▶ **TASK REQUIREMENTS**
Render the records as a JSON list of strings, one string per line and blank lines omitted, starting at the line that contains "Click Manage with live preview link" and ending at the end of the records. Leave the pictures out of the list.
####################
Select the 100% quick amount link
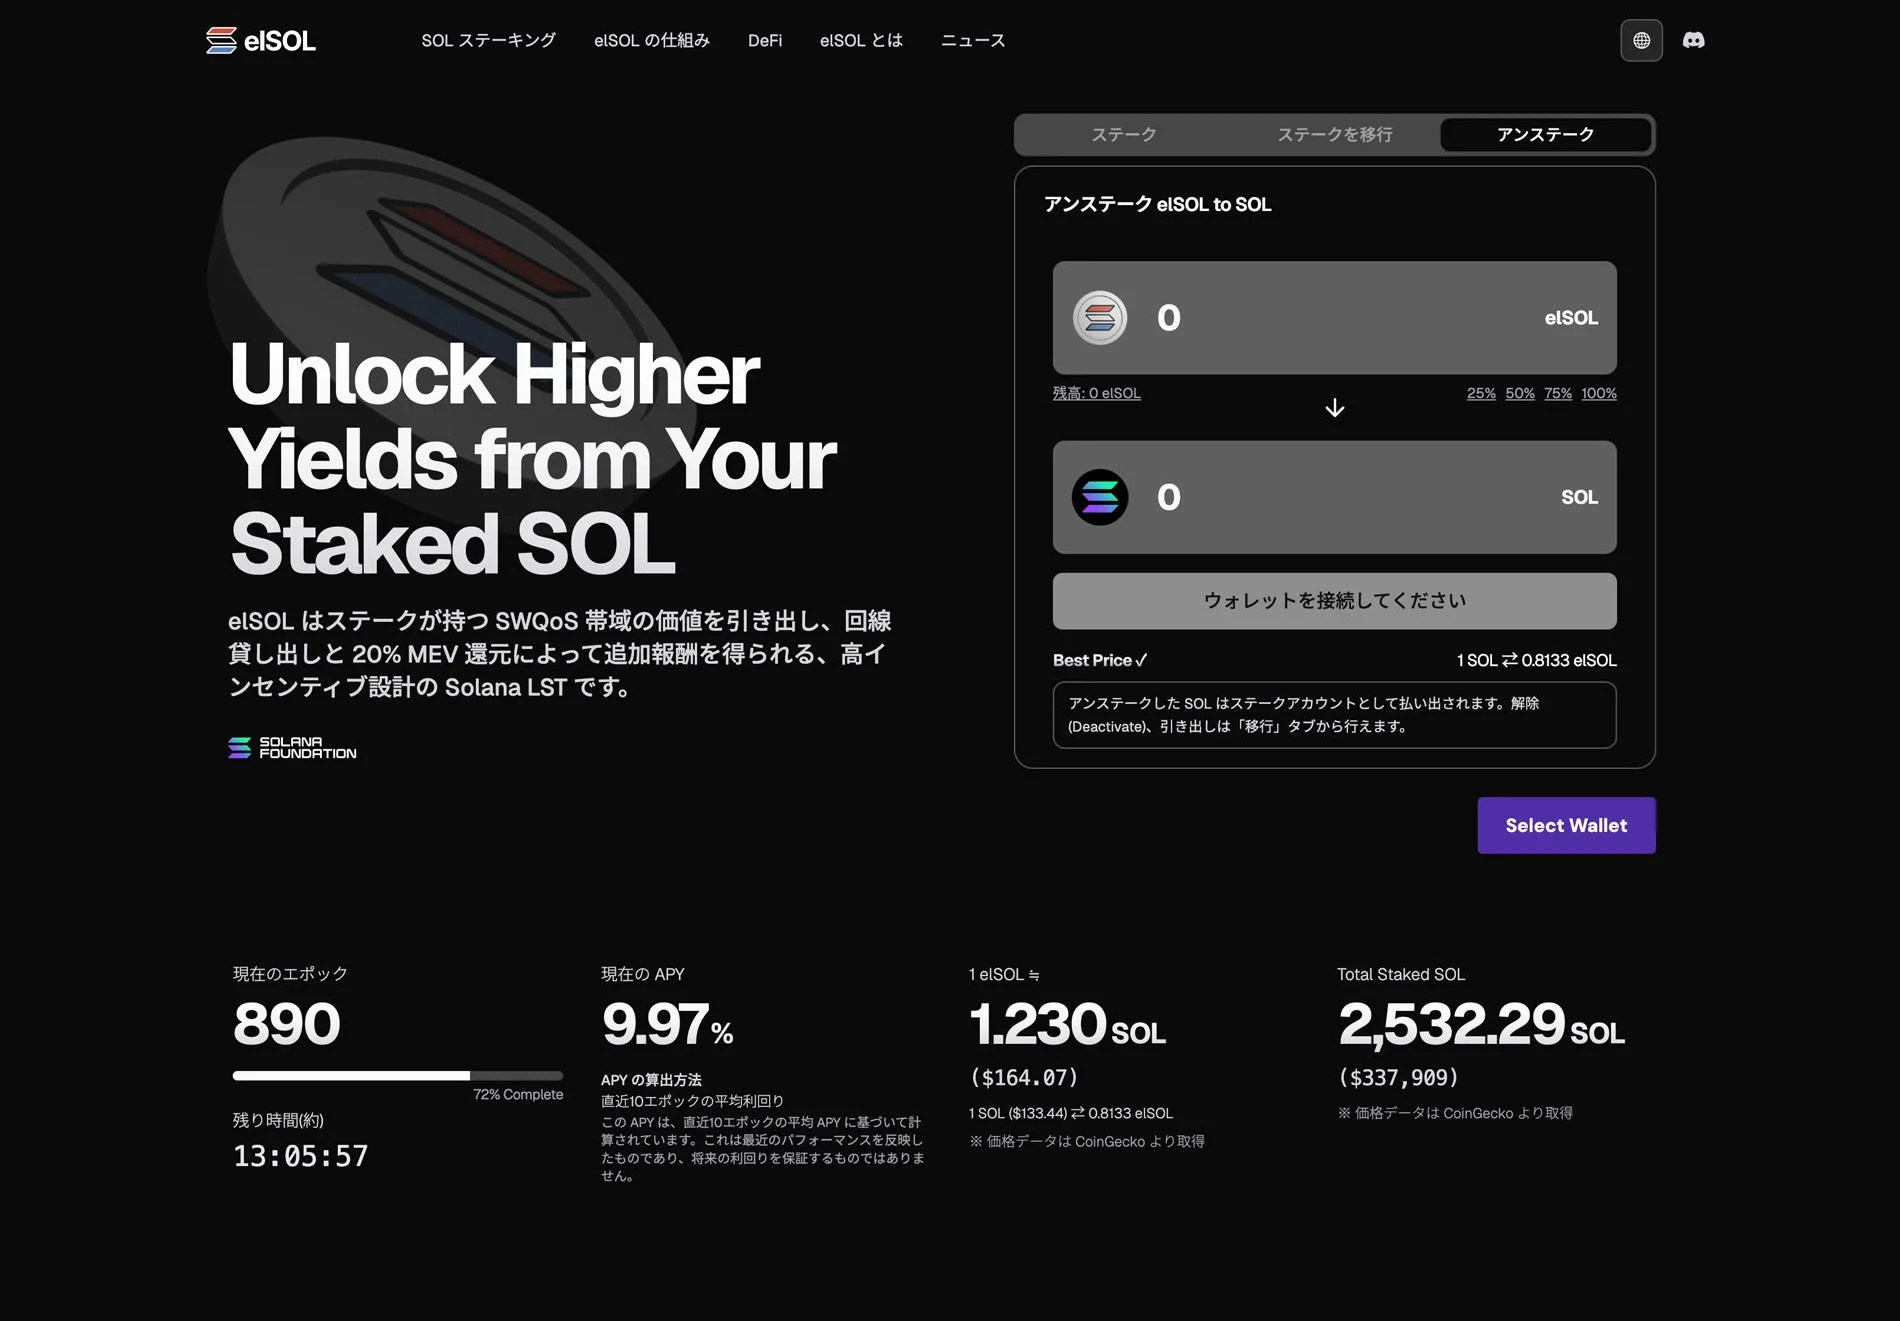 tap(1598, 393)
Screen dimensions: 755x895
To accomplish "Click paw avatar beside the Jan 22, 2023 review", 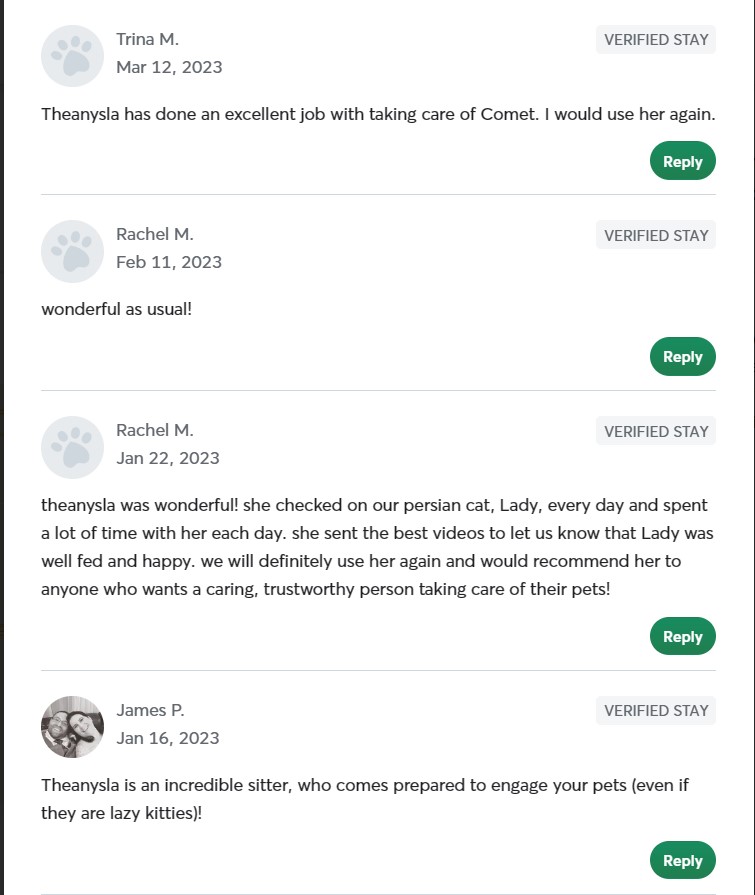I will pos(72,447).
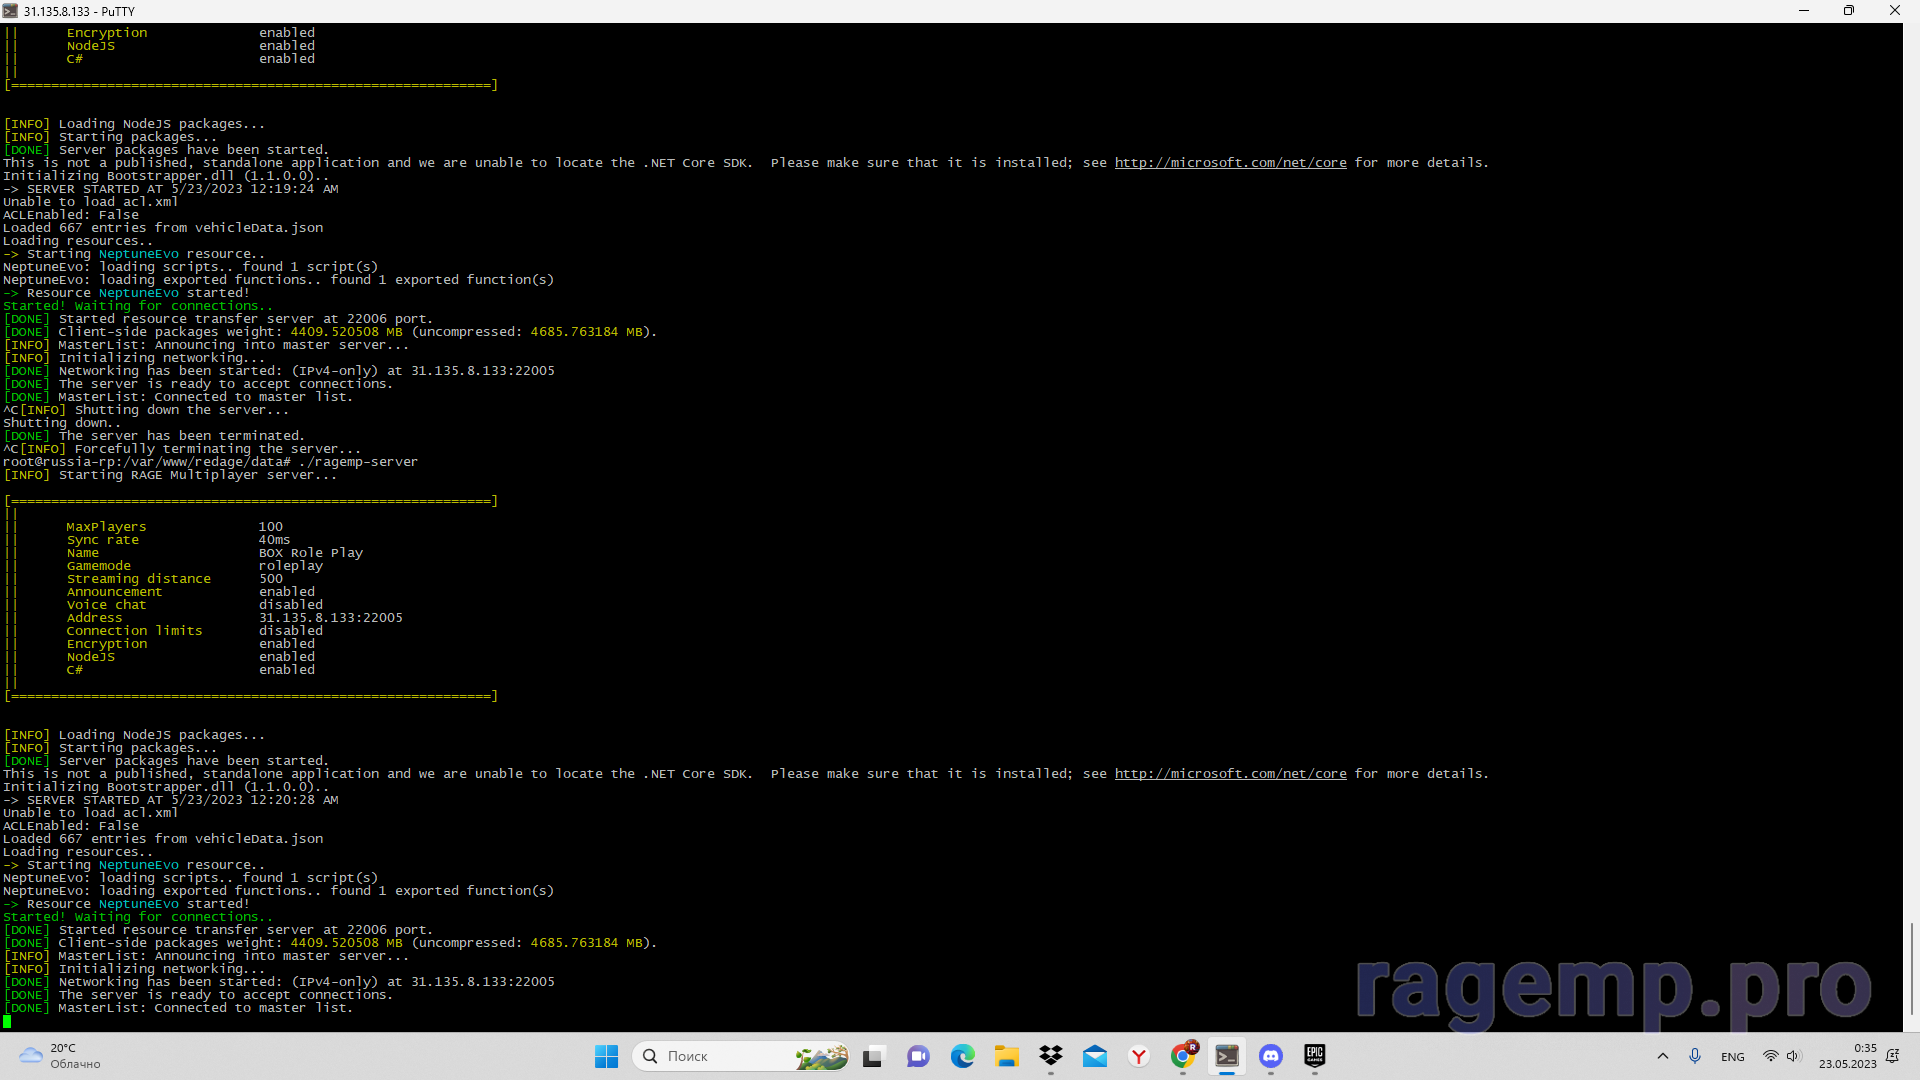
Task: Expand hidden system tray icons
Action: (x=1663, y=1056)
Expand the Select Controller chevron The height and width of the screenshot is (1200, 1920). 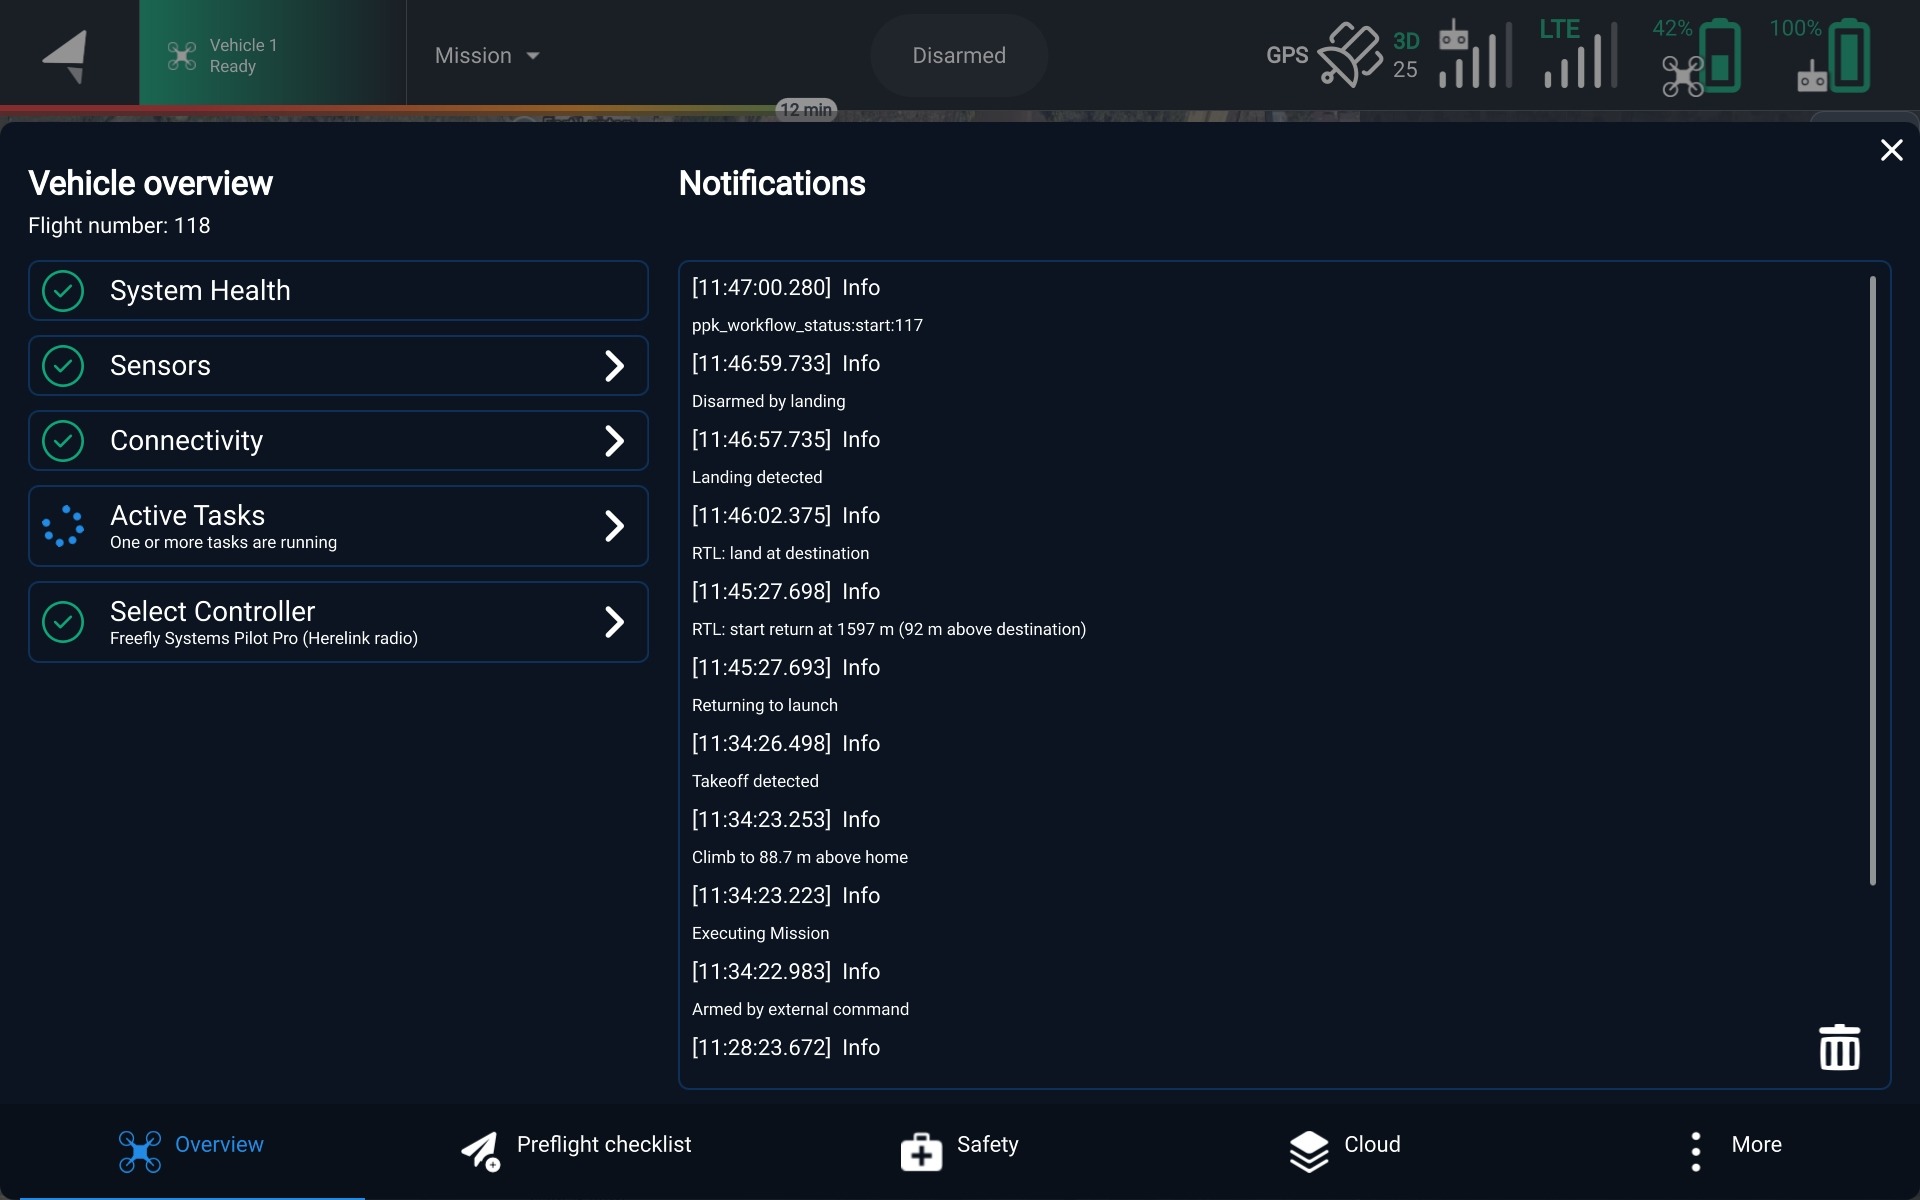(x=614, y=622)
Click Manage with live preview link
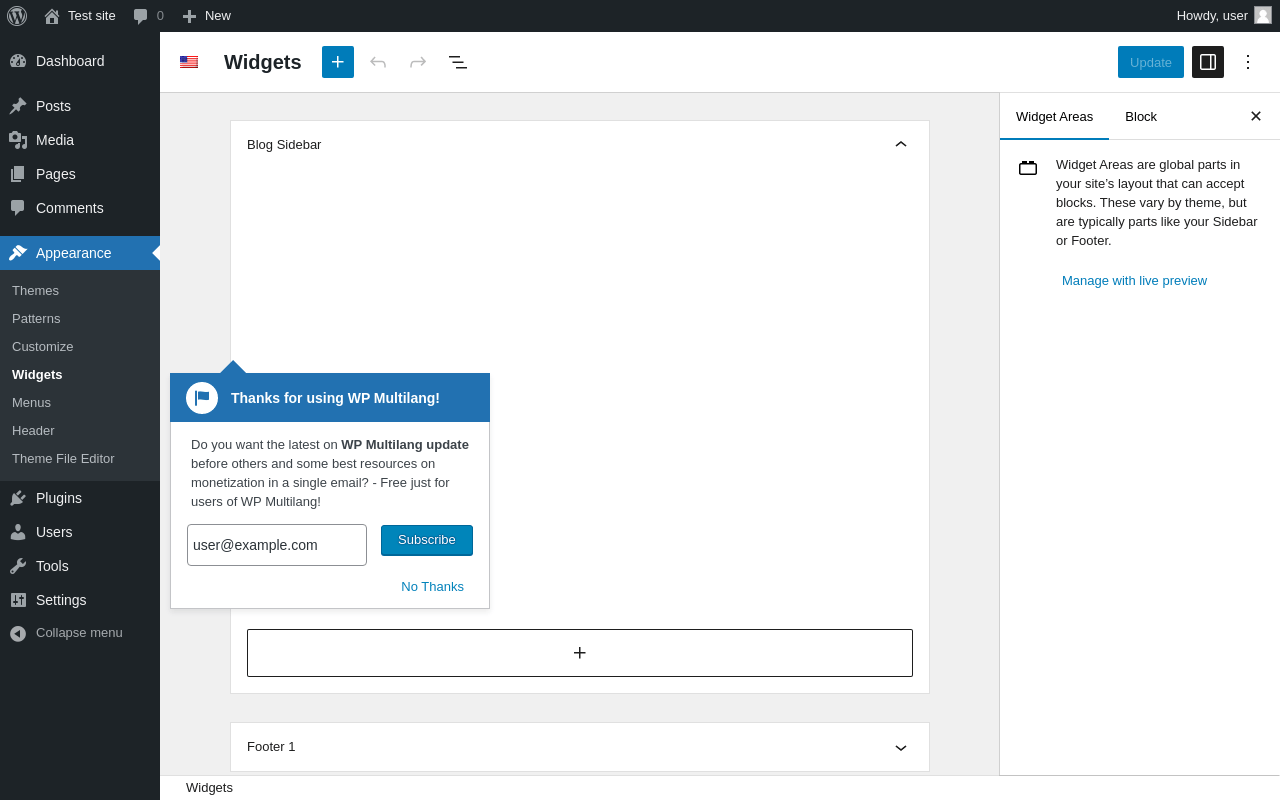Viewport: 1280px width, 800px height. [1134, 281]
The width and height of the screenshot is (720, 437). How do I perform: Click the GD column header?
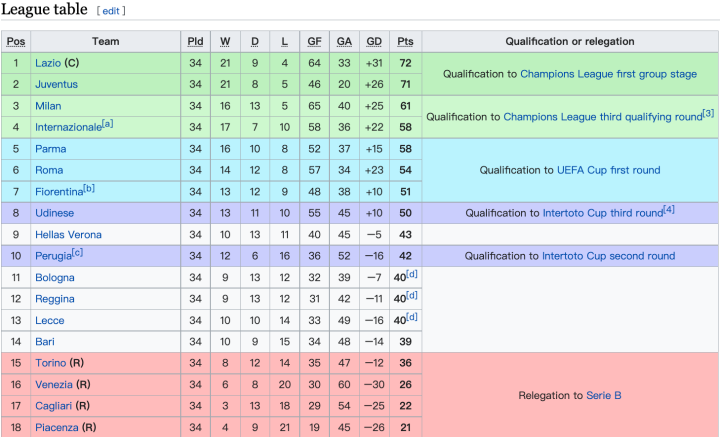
####################
▶ **REPLY TO THE TASK**
[
  "Click Manage with live preview link",
  "Viewport: 1280px width, 800px height. [1134, 281]",
  "The width and height of the screenshot is (720, 437). How do I perform: Click the GD column header?"
]